--- Required actions ---
1. Reproduce the passage on native animals below, from "The South Australian" up to and including "organic matter (decomposers)".
2. In the passage on native animals below, what example is given of animals that serve as indicators of healthy ecosystems?
-------- Extracted text
Native animals

The South Australian Arid Lands region is home to a large number of different native animals (fauna). Of these, some are endangered or under threat animal species.

Why is fauna important?

Native animals are important for many reasons:

  • as indicators of healthy ecosystems, waterways and habitats – for example frogs in wetlands
  • native animals play important roles in ecosystems such as; keeping some animals from becoming too numerous (predators), managing vegetation growth (herbivores) or providing food, and recycling organic matter (decomposers)
  • the variety of native animals and the ecosystems in which they live contribute to the quality of life we have
  • each year, thousands of tourists visit the region to see our native plants and animals
  • the vast majority of locals enjoy seeing wildlife and value their presence in our landscapes
  • we like to know there is wildlife near us, and this knowledge helps us to realise that there is more to our world than what we own and control, and that there are many reasons to conserve and protect the natural world
  • some native animals even have economic benefits.

Why manage fauna?
----------------
-------- Data extract
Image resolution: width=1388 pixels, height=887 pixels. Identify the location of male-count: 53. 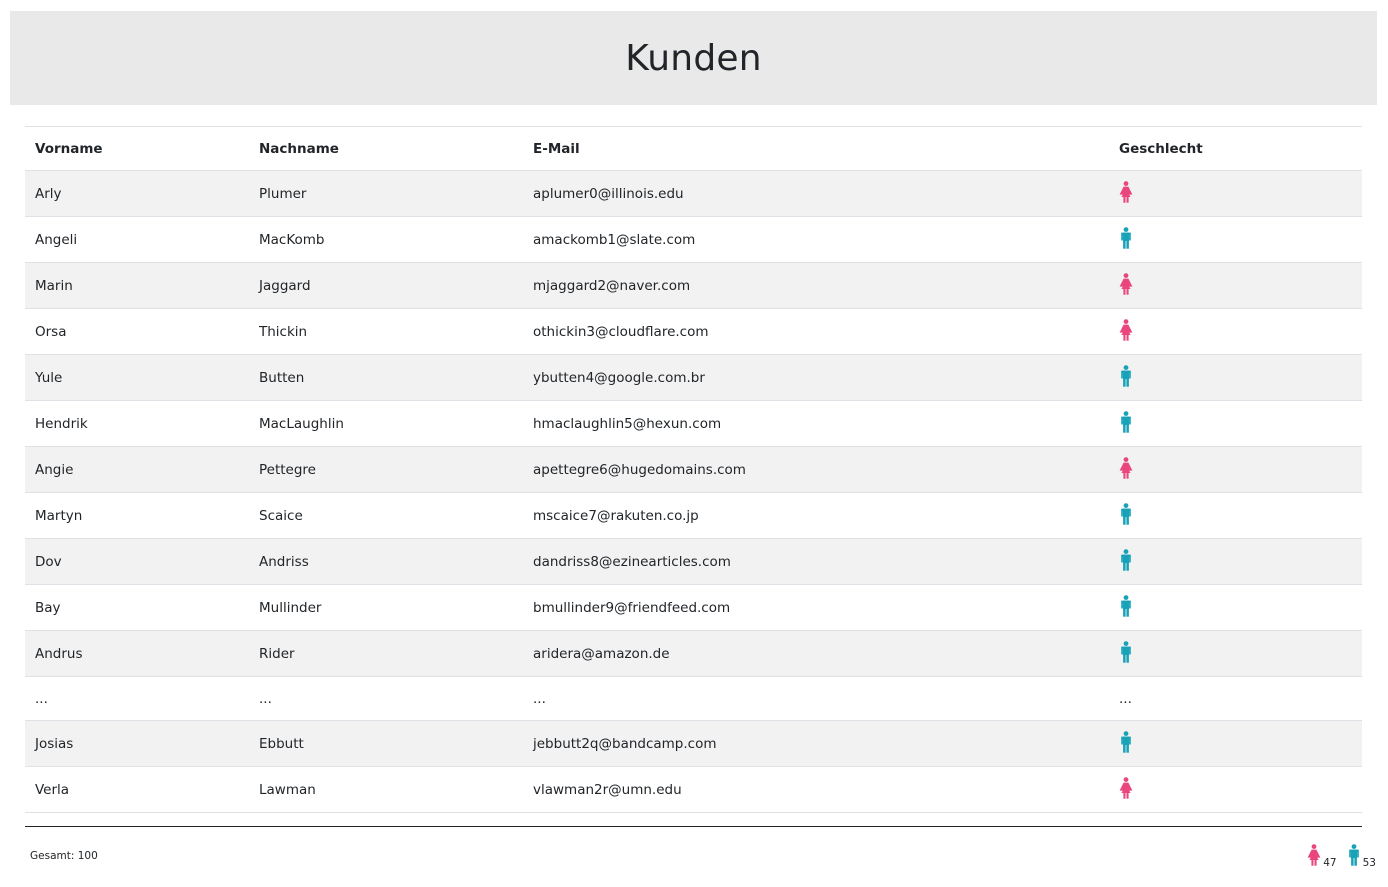
(1369, 863).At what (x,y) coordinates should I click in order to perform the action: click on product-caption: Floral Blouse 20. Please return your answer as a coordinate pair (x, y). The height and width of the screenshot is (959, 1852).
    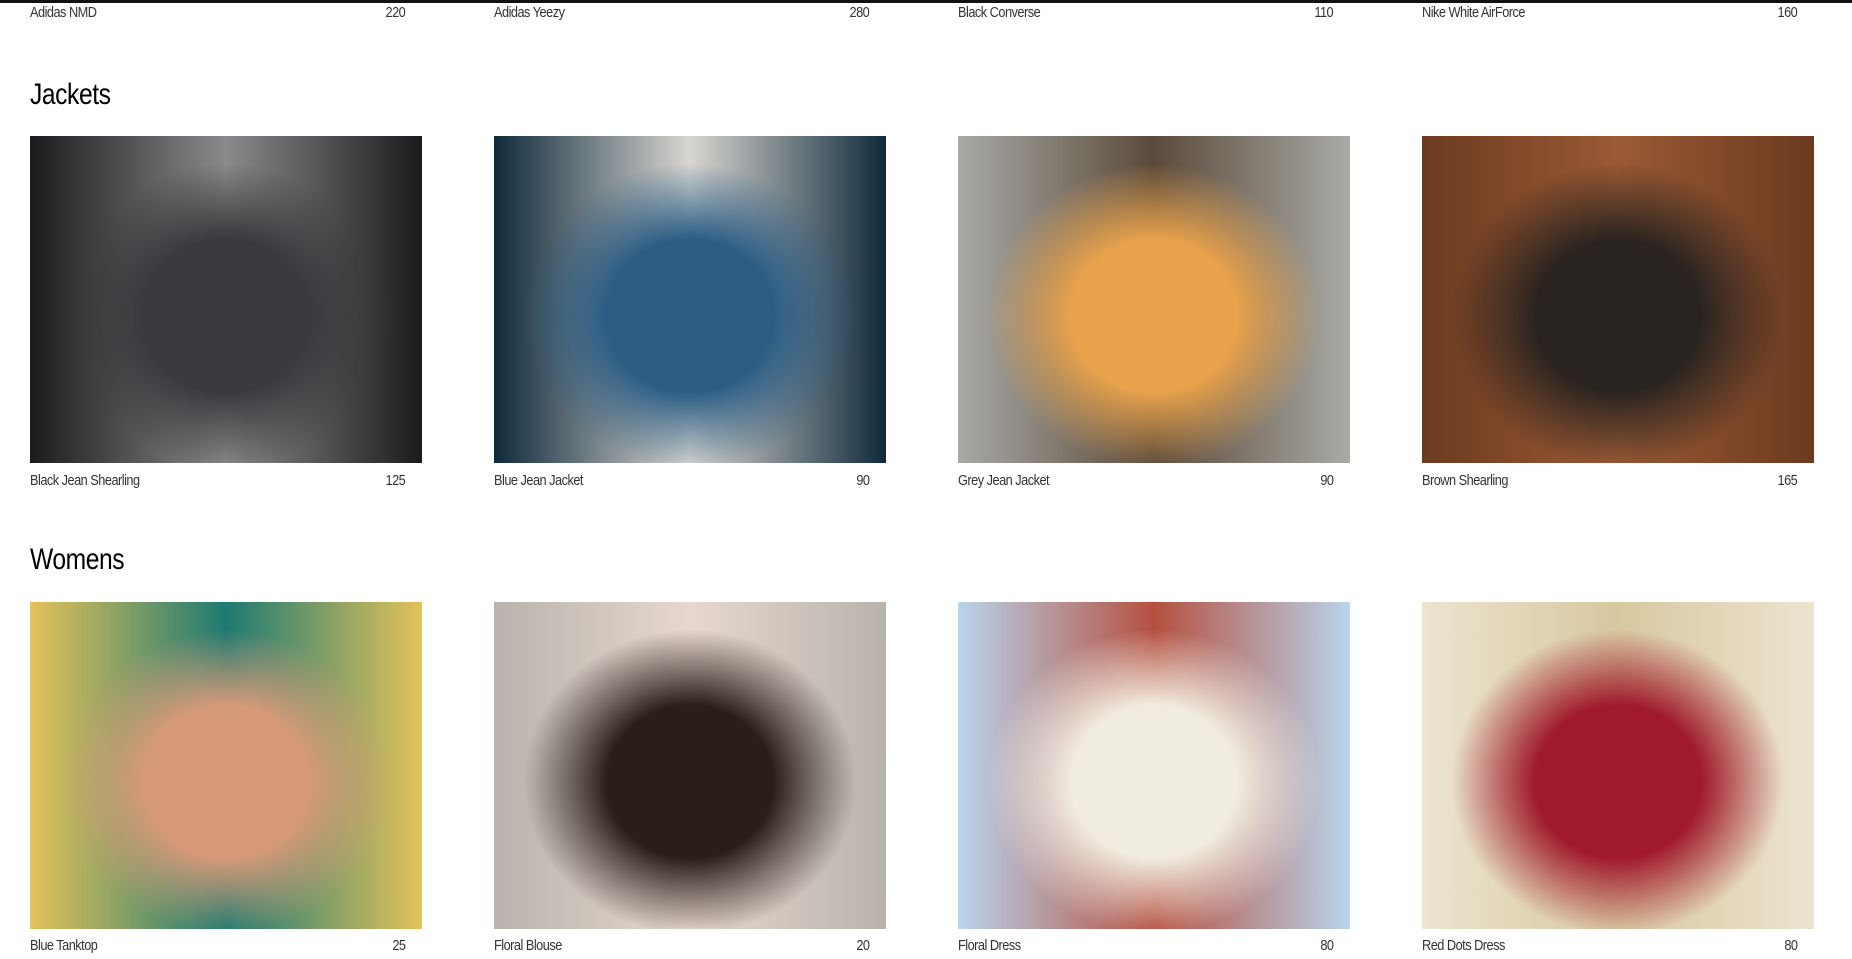
    Looking at the image, I should click on (690, 948).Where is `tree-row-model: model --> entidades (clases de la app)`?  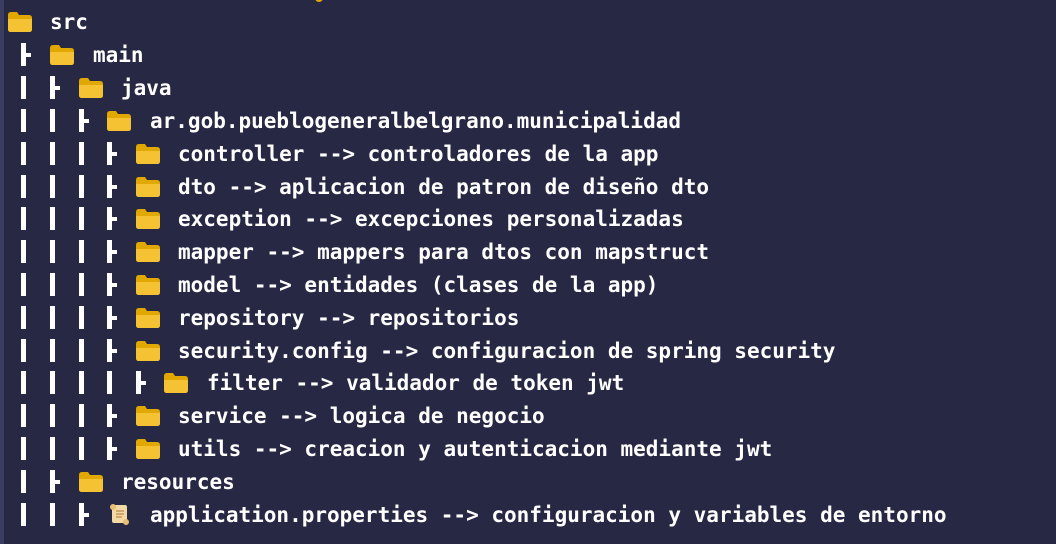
----------------
--- Solutions to the exercise ---
1.
The South Australian Arid Lands region is home to a large number of different native animals (fauna). Of these, some are endangered or under threat animal species.

Why is fauna important?

Native animals are important for many reasons:

  • as indicators of healthy ecosystems, waterways and habitats – for example frogs in wetlands
  • native animals play important roles in ecosystems such as; keeping some animals from becoming too numerous (predators), managing vegetation growth (herbivores) or providing food, and recycling organic matter (decomposers)

2. Frogs in wetlands.